My entries for the Rare and Traditional Breeds show at the Weald and Downland Museum in Singleton, which takes place tomorrow, are finally all ready to roll.  Most have been ready for a while, they just needed labelling up and skeining nicely.  I was shocked to find how much energy just doing something that simple took, it looks like a very slow journey back to being the old me 😦

Here are some photos of three of the skeins of yarn – the entry form says ‘neatly wound’ but I couldn’t quite figure out how that would apply to tailspun locks!

Rare Breeds Show 2011 - Skeins close up

Annis

This project made me very happy!

The fibre was my favourite colour, I bought it on a rare day out at Unravel, it was pleasant to spin, satisfying to knit and taught me how to add beads.  It’s a free pattern, so if you want an Annis of your very own pop over here to Knitty!  Don’t be put off by the joy of casting on 360-odd stitches to start with, just add in lots of stitch markers and, honestly, after the first few rows of lace it just whizzes along.

And then there were three…

The third pair of mittens are complete:

These were a scaled down version of this pattern:  http://www.ravelry.com/patterns/library/nalu-mitts.  Now I need to find something else to create, the Christmas projects are at an end!

Warm and toasty

My first project using a batt I created is now finished:

I made three batts of various orange/rust/gold/brown shades of merino blended with some copper coloured trilobal nylon.  Each batt has a slightly different style – one was layered, one was randomly blended and the other graduated from dark to light across the batt.  Each batt became a single and resulted in a worsted-ish three ply yarn. 
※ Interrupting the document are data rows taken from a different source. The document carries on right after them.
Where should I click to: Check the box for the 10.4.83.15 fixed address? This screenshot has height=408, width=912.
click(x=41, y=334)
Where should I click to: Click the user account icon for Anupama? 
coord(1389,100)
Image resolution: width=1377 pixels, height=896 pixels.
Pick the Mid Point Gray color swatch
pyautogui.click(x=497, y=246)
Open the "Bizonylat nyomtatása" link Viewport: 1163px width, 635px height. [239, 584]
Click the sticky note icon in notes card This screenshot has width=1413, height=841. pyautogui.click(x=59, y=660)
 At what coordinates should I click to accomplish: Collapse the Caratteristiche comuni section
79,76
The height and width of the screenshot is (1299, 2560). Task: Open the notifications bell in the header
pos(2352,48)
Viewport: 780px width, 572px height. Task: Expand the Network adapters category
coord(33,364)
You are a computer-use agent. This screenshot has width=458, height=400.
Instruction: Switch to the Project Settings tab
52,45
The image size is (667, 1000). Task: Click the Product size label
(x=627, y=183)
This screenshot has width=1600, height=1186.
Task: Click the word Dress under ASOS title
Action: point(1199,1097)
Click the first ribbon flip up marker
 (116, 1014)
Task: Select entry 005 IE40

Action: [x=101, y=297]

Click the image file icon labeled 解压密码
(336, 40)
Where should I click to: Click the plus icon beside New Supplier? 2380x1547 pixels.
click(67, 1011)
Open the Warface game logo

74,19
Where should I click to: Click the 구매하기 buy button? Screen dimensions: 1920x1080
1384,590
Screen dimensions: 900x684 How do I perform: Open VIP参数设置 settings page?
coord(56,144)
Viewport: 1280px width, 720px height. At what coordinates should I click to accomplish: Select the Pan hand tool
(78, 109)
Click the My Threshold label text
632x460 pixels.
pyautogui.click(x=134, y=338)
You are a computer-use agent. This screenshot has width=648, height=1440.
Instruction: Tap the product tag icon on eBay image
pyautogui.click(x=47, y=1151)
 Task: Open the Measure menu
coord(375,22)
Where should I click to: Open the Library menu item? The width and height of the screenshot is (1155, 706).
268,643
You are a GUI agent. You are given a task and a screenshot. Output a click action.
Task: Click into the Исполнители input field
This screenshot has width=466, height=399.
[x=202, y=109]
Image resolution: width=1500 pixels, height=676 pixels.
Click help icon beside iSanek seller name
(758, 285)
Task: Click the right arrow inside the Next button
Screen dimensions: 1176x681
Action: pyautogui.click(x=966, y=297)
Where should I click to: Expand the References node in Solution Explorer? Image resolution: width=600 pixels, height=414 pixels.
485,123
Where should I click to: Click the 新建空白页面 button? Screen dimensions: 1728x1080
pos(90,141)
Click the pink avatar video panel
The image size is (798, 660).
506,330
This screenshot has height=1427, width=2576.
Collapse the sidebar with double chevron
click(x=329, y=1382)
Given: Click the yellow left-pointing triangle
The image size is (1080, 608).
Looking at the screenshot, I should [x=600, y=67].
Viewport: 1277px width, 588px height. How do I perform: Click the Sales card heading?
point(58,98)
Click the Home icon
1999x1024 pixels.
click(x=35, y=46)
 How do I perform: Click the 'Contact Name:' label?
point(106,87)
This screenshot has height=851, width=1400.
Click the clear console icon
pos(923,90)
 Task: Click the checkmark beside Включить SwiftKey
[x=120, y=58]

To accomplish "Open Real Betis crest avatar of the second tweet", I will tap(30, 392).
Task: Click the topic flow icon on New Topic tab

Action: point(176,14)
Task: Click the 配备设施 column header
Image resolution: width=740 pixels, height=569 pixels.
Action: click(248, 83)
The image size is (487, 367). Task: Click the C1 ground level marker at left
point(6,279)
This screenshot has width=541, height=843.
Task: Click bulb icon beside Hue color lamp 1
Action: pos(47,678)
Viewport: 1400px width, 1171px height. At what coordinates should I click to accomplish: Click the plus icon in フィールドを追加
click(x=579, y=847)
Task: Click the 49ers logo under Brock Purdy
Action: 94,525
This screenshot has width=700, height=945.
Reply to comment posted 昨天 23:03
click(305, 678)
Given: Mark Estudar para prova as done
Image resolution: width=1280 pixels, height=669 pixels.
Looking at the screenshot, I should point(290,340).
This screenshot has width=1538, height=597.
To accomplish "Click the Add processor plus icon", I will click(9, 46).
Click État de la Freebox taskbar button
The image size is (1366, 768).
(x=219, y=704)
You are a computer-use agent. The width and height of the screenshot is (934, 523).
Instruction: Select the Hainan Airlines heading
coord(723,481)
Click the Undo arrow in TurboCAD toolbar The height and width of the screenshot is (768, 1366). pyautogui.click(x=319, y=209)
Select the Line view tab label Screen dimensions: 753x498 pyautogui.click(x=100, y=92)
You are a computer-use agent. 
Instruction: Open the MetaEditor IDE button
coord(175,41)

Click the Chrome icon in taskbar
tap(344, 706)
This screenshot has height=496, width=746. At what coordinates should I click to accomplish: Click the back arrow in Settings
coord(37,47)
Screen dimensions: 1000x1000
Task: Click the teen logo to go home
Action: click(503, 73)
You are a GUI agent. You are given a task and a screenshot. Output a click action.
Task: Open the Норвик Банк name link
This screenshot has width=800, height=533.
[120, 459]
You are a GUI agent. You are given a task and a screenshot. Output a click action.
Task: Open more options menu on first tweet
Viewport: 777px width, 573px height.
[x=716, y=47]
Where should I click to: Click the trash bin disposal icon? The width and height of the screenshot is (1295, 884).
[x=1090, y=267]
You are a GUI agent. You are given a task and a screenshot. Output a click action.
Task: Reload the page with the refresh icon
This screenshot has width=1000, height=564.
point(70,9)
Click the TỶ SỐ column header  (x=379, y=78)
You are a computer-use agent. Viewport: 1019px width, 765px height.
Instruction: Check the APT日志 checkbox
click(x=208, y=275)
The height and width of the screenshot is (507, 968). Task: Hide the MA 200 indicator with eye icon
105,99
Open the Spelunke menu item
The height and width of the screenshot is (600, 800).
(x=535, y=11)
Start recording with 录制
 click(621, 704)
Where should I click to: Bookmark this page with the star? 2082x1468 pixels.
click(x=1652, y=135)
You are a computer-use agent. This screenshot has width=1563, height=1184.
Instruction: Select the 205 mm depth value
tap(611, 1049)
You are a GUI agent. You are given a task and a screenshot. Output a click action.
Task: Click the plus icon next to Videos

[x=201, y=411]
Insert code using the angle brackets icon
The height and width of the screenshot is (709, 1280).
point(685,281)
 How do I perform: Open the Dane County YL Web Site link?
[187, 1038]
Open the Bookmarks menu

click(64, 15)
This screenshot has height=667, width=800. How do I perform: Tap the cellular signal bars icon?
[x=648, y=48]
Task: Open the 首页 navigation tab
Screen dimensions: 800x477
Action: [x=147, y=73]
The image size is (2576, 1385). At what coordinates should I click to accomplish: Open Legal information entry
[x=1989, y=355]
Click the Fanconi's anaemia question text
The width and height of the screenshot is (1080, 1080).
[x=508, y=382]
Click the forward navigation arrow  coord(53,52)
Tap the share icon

The colours lent themselves well to the Candle Flame cowl (http://www.ravelry.com/patterns/library/candle-flame-cowl) – I managed to complete two and a half repeats of the pattern and squish in a couple of purl rows and end up with a yard or two of yarn left over – result!

Pop!

The yarn is now a hat…  After hunting through the pattern pages on Ravelry I found Pop! I kept weighing the hat and the yarn so I could get as many repeats of the pattern done as possible – the pattern suggests 12 and I managed 7 so it’s not as slouchy as the original. 

You can see the colour changes in this picture – I think I will experiment again with graduating colour through the singles, maybe the next four ply project?